To help move things forward, a multi-state HIE interoperability workgroup is focusing on ways to overcome common barriers to exchange, including the significant expenditures involved in developing connections between EHRs and HIEs . The lack of standards in building health information exchanges means EHR vendors have to develop custom connections for every new instance of an HIE, introducing additional costs into the health care system. One of the goals of implementing health IT is, of course, to reduce costs — not add to them.
The workgroup believes that, through a collaborative process, existing standards could be leveraged to create a set of plug-and-play standards for connecting EHRs to HIEs, reducing the need for customization. The goal of the workgroup is to “create an integrated marketplace of EHR capabilities in which the interfaces between EHRs and HIEs are standardized across multiple states.”
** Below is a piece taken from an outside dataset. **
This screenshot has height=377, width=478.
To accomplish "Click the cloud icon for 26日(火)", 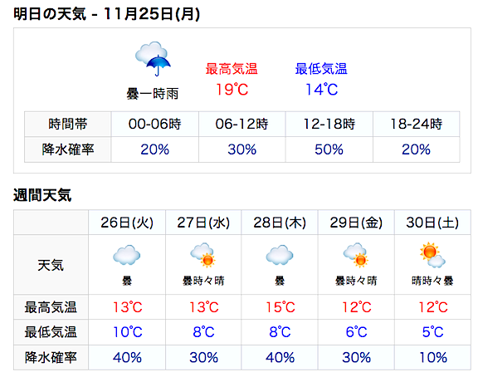I will [x=126, y=255].
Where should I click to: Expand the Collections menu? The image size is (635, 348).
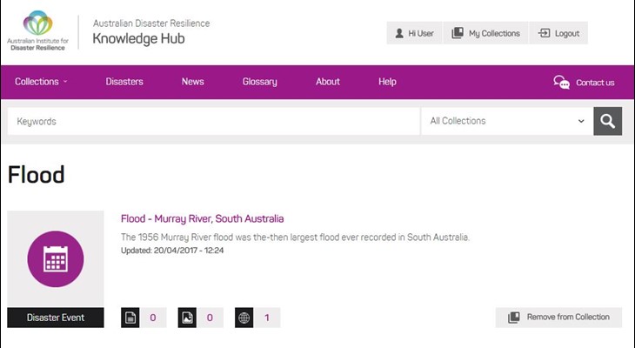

Workgroup members include 11 states, representing 41% of the U.S. patient population, along with eight well-known EHR vendors, which have agreed to develop specifications based on existing standards. The organizations will prioritize work on the following capabilities:
- Send and receive patient records;
- Query and retrieve patient records;
- Import initial patient history;
- Medication history lookup;
- Public health and quality reporting; and
- Insurance eligibility check.
Building a national network of health information exchange won’t happen overnight. But this type of mult-state collaborative effort could be a good stepping stone toward achieving the goal of nationwide HIE.